GIVEN TEXT:
EP 3 071 045 B1 relates to a method of extraction of pea proteins
Brief outline of the case
The patent was maintained according to AR6.
Both proprietor and both opponents appealed. Later, opponent 1 withdrew its appeal.
The patent was eventually maintained according to AR1 filed and admitted in appeal.
Claim 10 as granted reads:
“Pea protein extract obtainable by the method according to any one of claims 1 to 9″.
The board held that claim 10 was novel over the prior art available.
In a parallel blog we explained why, in the eyes of the board, the form of granted claim 10 was not a ground of opposition.
In this blog we will deal with the IS of claim 10.
The opponent’s point of view
The OD considered that the claimed subject-matter involved an IS over what it considered the CPA. The opponent disagreed and suggested alternative CPA.
Opponent 2 argued that as solubility was a relative property, it should not be taken into account for selecting the CPA.
Opponent 2 considered that the underlying technical problem was merely the provision of an alternative method for extracting pea proteins and an alternative pea protein extract.
Opponent 2 argued that the claimed method and the product obtainable by this method did not involve an IS over the CPA, considered alone or in combination with another piece of prior art in which it was taught that heating caused protein precipitation and decreased its solubility.
Thus, for the skilled person confronted with the underlying problem, it would have been obvious to include a heating step, in the method described the CPA.

WHAT YOU ARE ASKED TO DO:
In the pea protein case summary, what did Opponent 2 consider the underlying technical problem to be? The entries come from a different source than the text.

SOURCE INFORMATION:
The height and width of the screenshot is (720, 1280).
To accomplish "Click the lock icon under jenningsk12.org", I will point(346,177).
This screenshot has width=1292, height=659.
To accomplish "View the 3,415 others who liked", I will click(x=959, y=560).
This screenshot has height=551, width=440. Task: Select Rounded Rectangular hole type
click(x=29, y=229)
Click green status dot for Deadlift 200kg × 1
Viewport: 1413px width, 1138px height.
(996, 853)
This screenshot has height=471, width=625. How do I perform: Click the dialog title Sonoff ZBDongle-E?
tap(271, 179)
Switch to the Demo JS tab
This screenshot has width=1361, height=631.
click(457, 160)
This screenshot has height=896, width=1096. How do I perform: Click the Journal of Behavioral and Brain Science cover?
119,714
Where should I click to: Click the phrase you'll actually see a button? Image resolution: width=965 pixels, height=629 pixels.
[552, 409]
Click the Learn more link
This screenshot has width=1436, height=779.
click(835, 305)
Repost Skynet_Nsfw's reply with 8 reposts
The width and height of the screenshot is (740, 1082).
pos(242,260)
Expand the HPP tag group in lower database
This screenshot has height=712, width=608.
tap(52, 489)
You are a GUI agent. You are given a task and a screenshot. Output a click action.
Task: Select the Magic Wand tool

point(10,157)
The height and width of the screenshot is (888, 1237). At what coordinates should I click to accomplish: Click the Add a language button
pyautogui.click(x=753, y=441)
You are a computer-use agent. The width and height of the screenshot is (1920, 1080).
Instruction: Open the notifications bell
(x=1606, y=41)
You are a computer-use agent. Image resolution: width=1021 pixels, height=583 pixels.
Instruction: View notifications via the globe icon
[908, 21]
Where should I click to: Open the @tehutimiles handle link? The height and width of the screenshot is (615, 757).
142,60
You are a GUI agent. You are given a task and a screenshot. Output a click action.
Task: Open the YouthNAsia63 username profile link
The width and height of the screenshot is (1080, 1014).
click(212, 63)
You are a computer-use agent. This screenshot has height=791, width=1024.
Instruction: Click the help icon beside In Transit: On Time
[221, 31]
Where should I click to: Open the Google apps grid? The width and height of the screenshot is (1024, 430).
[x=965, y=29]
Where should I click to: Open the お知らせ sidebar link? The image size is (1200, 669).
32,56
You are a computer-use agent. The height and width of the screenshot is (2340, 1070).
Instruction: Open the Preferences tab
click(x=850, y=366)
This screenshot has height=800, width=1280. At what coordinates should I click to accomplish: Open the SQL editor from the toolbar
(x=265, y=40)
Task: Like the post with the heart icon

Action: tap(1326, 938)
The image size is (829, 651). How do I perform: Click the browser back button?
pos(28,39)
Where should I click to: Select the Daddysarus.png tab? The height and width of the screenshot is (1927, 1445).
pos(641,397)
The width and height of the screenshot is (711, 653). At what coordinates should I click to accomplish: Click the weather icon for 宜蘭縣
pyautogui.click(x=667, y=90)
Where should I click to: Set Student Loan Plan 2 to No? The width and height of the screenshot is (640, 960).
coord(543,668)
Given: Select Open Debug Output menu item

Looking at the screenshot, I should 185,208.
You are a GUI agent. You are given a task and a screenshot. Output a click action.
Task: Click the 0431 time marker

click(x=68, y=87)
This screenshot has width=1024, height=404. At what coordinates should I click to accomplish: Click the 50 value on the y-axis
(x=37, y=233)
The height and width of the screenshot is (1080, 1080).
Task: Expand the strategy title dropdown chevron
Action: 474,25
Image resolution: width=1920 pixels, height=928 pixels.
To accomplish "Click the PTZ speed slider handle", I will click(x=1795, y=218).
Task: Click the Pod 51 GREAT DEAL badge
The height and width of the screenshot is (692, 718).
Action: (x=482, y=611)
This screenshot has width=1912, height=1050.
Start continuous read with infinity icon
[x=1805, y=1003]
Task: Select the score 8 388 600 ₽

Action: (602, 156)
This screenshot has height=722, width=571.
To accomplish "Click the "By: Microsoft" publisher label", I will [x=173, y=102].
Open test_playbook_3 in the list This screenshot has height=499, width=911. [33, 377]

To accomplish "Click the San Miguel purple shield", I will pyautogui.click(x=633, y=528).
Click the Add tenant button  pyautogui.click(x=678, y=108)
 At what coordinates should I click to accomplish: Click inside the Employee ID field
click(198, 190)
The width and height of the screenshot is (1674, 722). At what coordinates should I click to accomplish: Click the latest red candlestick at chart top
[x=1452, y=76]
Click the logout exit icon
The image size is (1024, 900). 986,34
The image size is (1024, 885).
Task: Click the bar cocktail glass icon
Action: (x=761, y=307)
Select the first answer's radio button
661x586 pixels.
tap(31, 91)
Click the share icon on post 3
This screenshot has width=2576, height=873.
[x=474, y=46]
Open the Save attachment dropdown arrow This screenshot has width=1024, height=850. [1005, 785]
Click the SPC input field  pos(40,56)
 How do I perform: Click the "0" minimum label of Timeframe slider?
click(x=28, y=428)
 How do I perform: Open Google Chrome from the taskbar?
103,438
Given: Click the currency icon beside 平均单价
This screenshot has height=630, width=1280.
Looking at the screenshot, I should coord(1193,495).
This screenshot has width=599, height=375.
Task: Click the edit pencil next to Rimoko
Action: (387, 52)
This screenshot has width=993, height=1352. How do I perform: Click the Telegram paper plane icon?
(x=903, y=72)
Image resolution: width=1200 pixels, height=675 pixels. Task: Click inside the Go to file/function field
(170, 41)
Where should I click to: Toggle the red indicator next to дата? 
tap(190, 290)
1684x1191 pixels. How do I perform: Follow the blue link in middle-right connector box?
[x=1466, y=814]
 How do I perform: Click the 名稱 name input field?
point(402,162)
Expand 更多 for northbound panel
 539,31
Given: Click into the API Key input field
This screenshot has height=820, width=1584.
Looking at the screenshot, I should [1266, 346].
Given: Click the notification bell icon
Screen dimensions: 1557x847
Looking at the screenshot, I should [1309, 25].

REPLY TO THE EXERCISE:
The provision of an alternative method for extracting pea proteins and an alternative pea protein extract.